GIVEN REQUEST 1: Please check each statement against the O_DIRECT thread and answer yes or no for each, quoting the words from the thread that decide it. (a) Under Linux 2.4, the file offset must be a multiple of the logical block size of the file system. (b) The failure occurs with a buffer that is PAGE_SIZE aligned plus 512 bytes. (c) KOSAKI Motohiro's message is dated Wed, 28 Jan 2009.
GIVEN REQUEST 2: Return the part of the O_DIRECT thread that starts at "Thanks for the" and ends at "(CC to andrea)".
GIVEN REQUEST 3: Resume the O_DIRECT thread after its last line.

EXCERPT PROVIDED:
= = = = = = =

Thanks for the pointers to that, I'll follow along with it.

greg k-h

Re: open(2) says O_DIRECT works on 512 byte boundries?

[Greg KH]

On Thu, Jan 29, 2009 at 04:10:39PM +0900, KOSAKI Motohiro wrote:
> (CC to andrea)
> 
> > On Wed, 28 Jan 2009 13:33:22 -0800
> > Greg KH <greg@kroah.com> wrote:
> > 
> > > In looking at open(2), it says that O_DIRECT works on 512 byte boundries
> > > with the 2.6 kernel release:
> > > 	Under Linux 2.4, transfer sizes, and the alignment of the user
> > > 	buffer and  the file offset must all be multiples of the logical
> > > 	block size of the file system.  Under Linux 2.6, alignment  to
> > > 	512-byte  boundaries suffices.
> > > 
> > > However if you try to access an O_DIRECT opened file with a buffer that
> > > is PAGE_SIZE aligned + 512 bytes, it fails in a bad way (wrong data is
> > > read.)

= = = = = = =

SUPPLIED INFORMATION:
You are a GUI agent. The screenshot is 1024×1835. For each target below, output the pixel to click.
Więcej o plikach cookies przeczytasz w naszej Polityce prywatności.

= = = = = = =

EXERCISE RESPONSE 1:
(a) Yes: "the file offset must all be multiples of the logical"
(b) Yes: "is PAGE_SIZE aligned + 512 bytes, it fails in a bad way"
(c) No: "On Thu, Jan 29, 2009 at 04:10:39PM +0900, KOSAKI Motohiro wrote:"

EXERCISE RESPONSE 2:
Thanks for the pointers to that, I'll follow along with it.

greg k-h

Re: open(2) says O_DIRECT works on 512 byte boundries?

[Greg KH]

On Thu, Jan 29, 2009 at 04:10:39PM +0900, KOSAKI Motohiro wrote:
> (CC to andrea)

EXERCISE RESPONSE 3:
> > > 
> > 
> > IIUC, it's not related to 512bytes boundary. Just a race between
> > direct-io v.s. copy-on-write. Copy-on-Write while reading a page via DIO
> > is a problem.
> 
> Yes.
> Greg's reproducer is a bit misleading.
> 
> >	    for (j = 0; j < workers; j++) {
> >		worker[j].offset = offset + j * PAGE_SIZE;
> >		worker[j].buffer = buffer + align + j * PAGE_SIZE;
> >		worker[j].length = PAGE_SIZE;
> >	    }
> 
> this code mean,
>   - if align == 0, reader thread touch only one page.
>     and the page is touched only one thread.
>   - if align != 0, reader thread touch two page.
>     and the page is touched two thread.
> 
> then, race is happend if align != 0.
> We discussed this issue with andrea last month.
> ("Corruption with O_DIRECT and unaligned user buffers" thread)
> 
> As far as I know, he is working on fixing this issue now.

Thanks for the pointers, I'll go read the thread and follow up there.

greg k-h

Re: open(2) says O_DIRECT works on 512 byte boundries?

[Andrea Arcangeli]

Hi Greg!

> Thanks for the pointers, I'll go read the thread and follow up there.

If you also run into this final fix is attached below. Porting to
mainline is a bit hard because of gup-fast... Perhaps we can use mmu
notifiers to fix gup-fast... need to think more about it then I'll
post something.

Please help testing the below on pre-gup-fast kernels, thanks!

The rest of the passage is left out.